Title page for ETD etd-04192010-182506


Type of Document Dissertation
Author Mangiavellano, Daniel R.
Author's Email Address dmangi1@tigers.lsu.edu
URN etd-04192010-182506
Title Invisible Links, Abject Chains: Habit in Nineteenth-Century British Literature
Degree Doctor of Philosophy (Ph.D.)
Department English
Advisory Committee
Advisor Name Title
Michie, Elsie B. Committee Co-Chair
Novak, Daniel A. Committee Co-Chair
Hamm, Robert Committee Member
Weltman, Sharon Aronofsky Committee Member
Ross, Steven Dean's Representative
Keywords
  • Victorian literature
  • Romantic literature
  • creativity
  • addiction
  • habit in literature
Date of Defense 2010-04-16
Availability unrestricted
Abstract
“Invisible Links, Abject Chains: Habit in Nineteenth-Century British Literature” argues that habit is a central characteristic of both Romantic and Victorian theories of imagination, originality, literary production, and subjectivity.
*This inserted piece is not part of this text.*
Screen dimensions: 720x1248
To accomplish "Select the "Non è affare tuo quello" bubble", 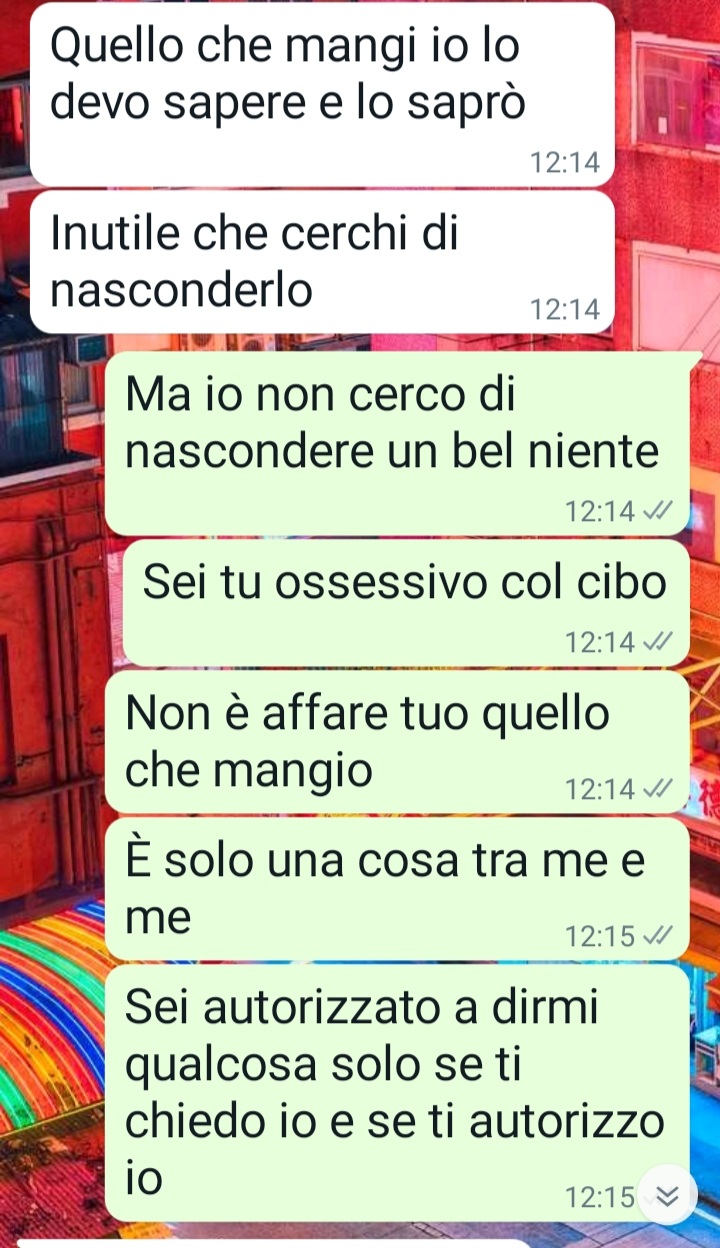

Certainly, nineteenth-century culture often treats habit with suspicion, invoking language of bondage, slavery, and dangerous unconscious imitation to apply to everything from reading habits to opium use. However, by tracing a discourse of habit from association theory to pragmatism and drawing from philosophical, educational, medical, and psychological texts, I foreground how Romantic and Victorian texts redeploy habit as a paradoxical form of imaginative agency. In nineteenth-century culture, habit makes possible what seems to be its opposite—invention, authenticity, and imagination. The variety of activities, attitudes, and behaviors characterized as “habitual” in nineteenth-century discourse intervenes in how we understand issues such as Romantic genius, the mechanics of creativity and memory, automation and spectatorship, and addiction. Reading key instances in Wordsworth, Baillie, Coleridge, De Quincey, Lamb, Darwin, William James, and Collins, I show how alternative discourses of habit challenge our understandings of the (often self-fashioned) myths inscribed within Romantic and Victorian subjectivity.